Applicable Majors: Journalism, Communications,
Astronomy (Planetary Science), Geology NACET: Located near Buffalo Park on McMillan Mesa
Characterization of High-Temperature Fiber Reinforced Composite Matrix Material
FILLED – No longer available
ATC Materials is a materials development company whose vision is to solve engineering problems through the development of novel materials. ATC’s development group is comprised of engineers and scientists with backgrounds in Materials Science and Engineering and Chemistry. ATC has a combine 60+ years experience in coatings, and ceramic and polymer materials. ATC’s technologies are applicable to missiles, space vehicles and ballistic armor. ATC Materials is currently developing a high temperature fiber reinforced composite matrix material for use in high temperature applications. Examples of potential applications of this material are:
Increased flammability resistance for ships and submarines
Possible uses in the space environment where extremes of temperature are present as well as the presence of atomic oxygen and extreme ultra violet radiation
The goal of this project is to have the student characterize the material in a relevant environment. This would likely include the design of tooling to manufacture test coupons, manufacturing of the composite test coupons using ATC’s matrix resin, designing test parameters, carrying out and coordinating tests and finally, interpreting test results.
Applicable Majors: Engineering, Chemistry, Physics 2. Chemical Ignition Systems
Student will work with mentors from two NACET companies which are researching and designing chemical ignition systems for use with specific biofuels which will be used in several common consumer and industrial products.
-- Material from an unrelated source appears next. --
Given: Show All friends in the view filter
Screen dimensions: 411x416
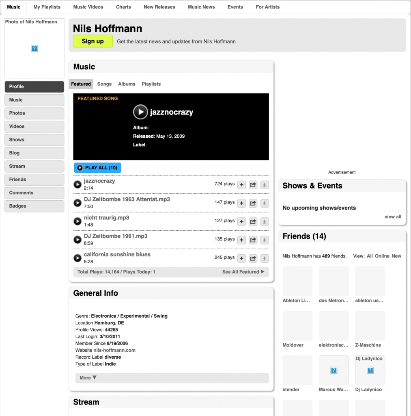Looking at the screenshot, I should (370, 256).
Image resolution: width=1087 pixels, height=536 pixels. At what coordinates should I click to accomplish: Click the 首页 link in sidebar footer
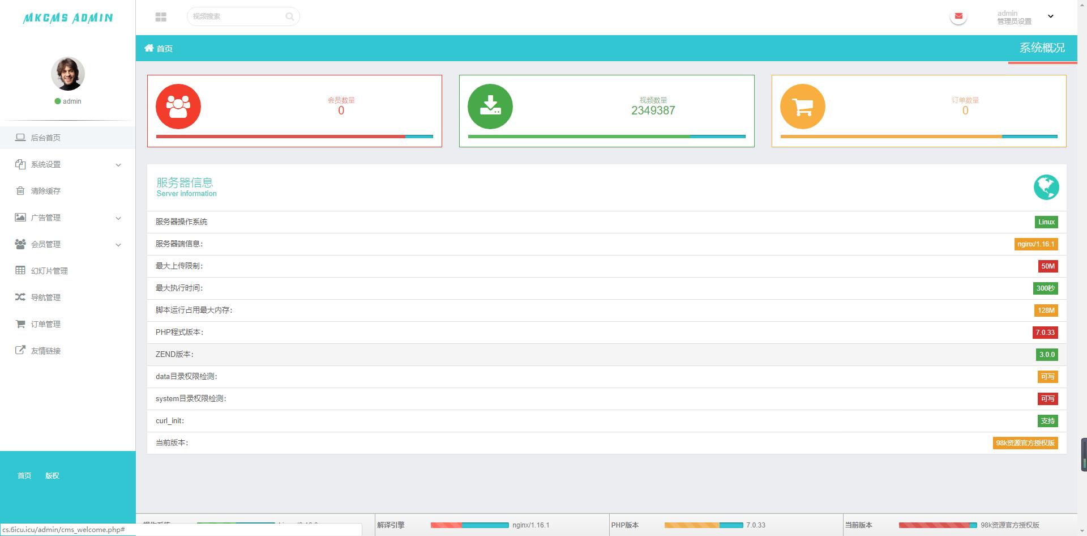tap(24, 475)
The student will assist the mentors with (1) research, design, model and test of exothermic catalytic reactions, (2) development of economical constraints matrix based on material and chemical selections, and (3) application of results to ignition requirements of specific biofuels of varying volatility, density, and phases.
Student should have the ability to perform computer modeling and testing of chemical catalytic reactions and should have a background in organic chemistry and/or physics.
Applicable Majors: Chemistry, Engineering, Physics
Architectural and Environmental Associates, Inc.(Located on Lake Mary Rd.) 1. Design and Installation of Solar Energy Systems FILLED – No longer available
Architectural & Environmental Associates, Inc. (AEA) is a 30 year old sustainability and renewable energy firm that is seeking a student to help with Auto CAD drawing for solar systems and also be involved in the design and installation of the solar systems. The ideal candidate should have Auto CAD experience and some background in construction or electrical work. He or she should have a keen interest in sustainability and alternate forms of energy with an eye for solving the many problems we face in creating a sustainable economy and planet.